SB 246 requires the California Department of Health Care Services (DHCS) to make additional Medi‑Cal payments to district and municipal public hospitals and their affiliated government entities to recognize the Medi‑Cal managed care share of graduate medical education (GME) costs. The bill directs DHCS to use the same methodology and payment components used for designated public hospitals under Section 14105.29, and authorizes seeking federal approvals for alternative payment forms that better capture fee‑for‑service shortfalls or provide incentives.

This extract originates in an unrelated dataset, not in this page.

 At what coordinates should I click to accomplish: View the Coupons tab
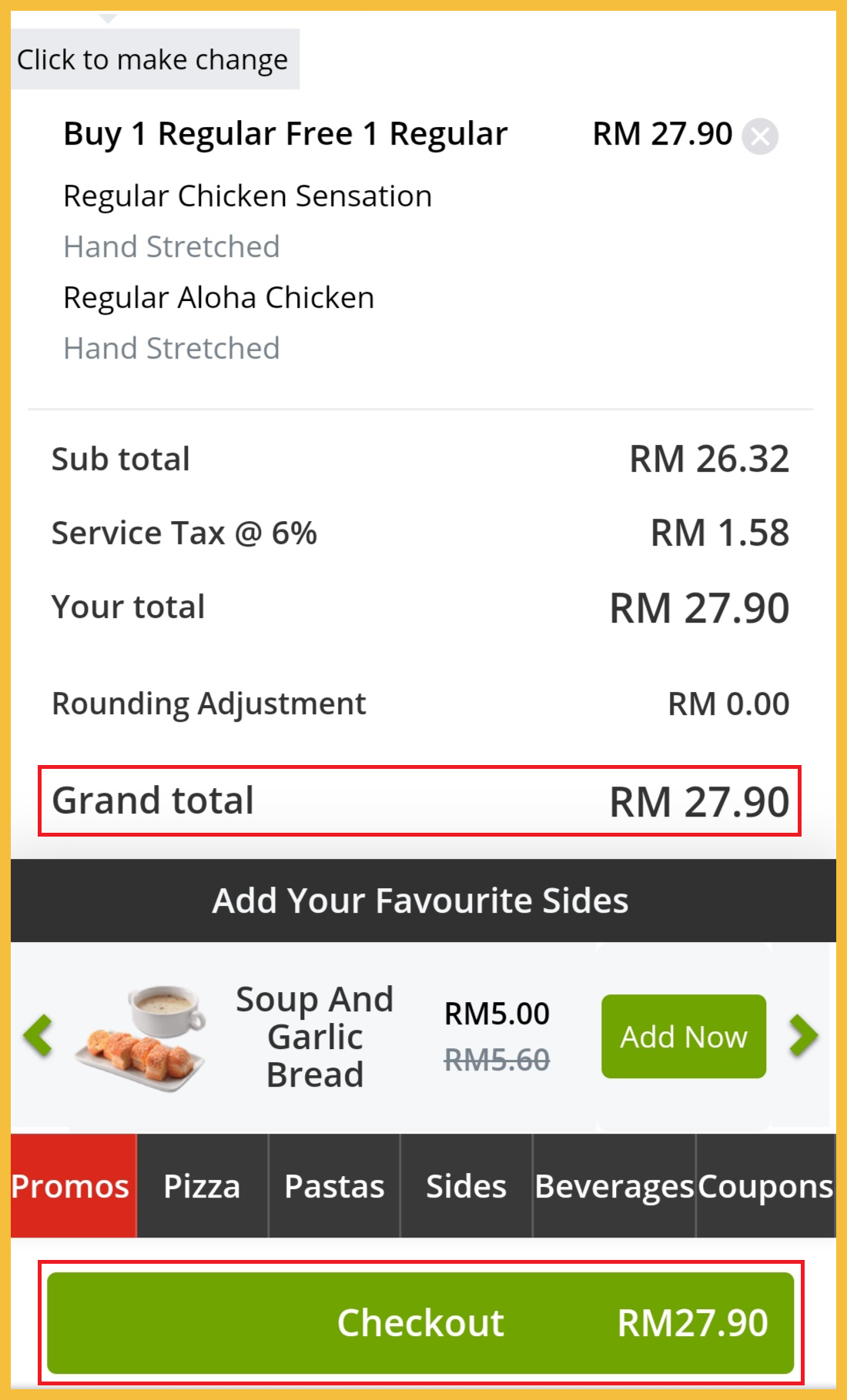pyautogui.click(x=765, y=1186)
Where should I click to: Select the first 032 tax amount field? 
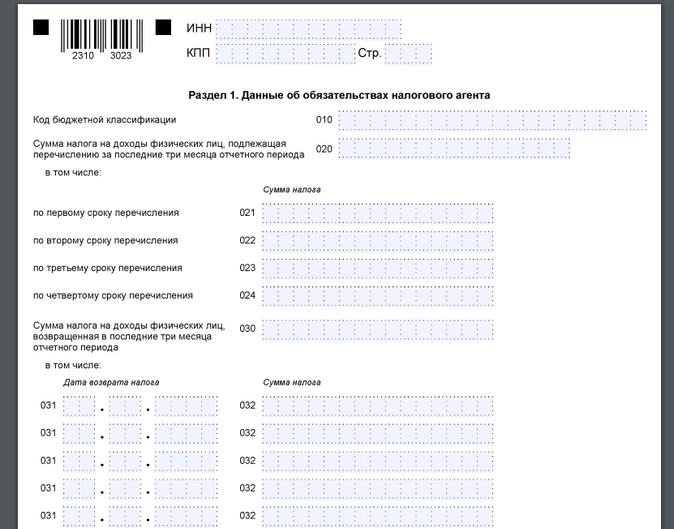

The statute creates the District and Municipal Public Hospitals (DMPH) GME Special Fund, funded by voluntary intergovernmental transfers (IGTs) from district and municipal hospitals or other eligible public entities, and forbids use of the state General Fund for the nonfederal share. Implementation is conditional on obtaining federal financial participation and CMS approvals; DHCS may adjust program details to comply with federal rules and may implement the program by guidance rather than formal rulemaking.
At a Glance
What It Does
Directs DHCS to pay district and municipal public hospitals for the Medi‑Cal-managed‑care portion of GME costs using the same methodology as Section 14105.29, and allows DHCS to seek federal approval for other payment forms. Establishes a special fund to receive voluntary intergovernmental transfers as the source of the nonfederal share.
Who It Affects
District and municipal public hospitals (nondesignated public hospitals), their affiliated government clinics and physician groups, county and municipal governments that may provide transfers, and DHCS as program administrator required to obtain CMS approvals and run the fund.
Why It Matters
It creates a pathway to reimburse safety‑net hospitals for managed‑care GME obligations without using state General Fund dollars, reallocating fiscal responsibility to local public entities while relying on federal matching funds and CMS sign‑off.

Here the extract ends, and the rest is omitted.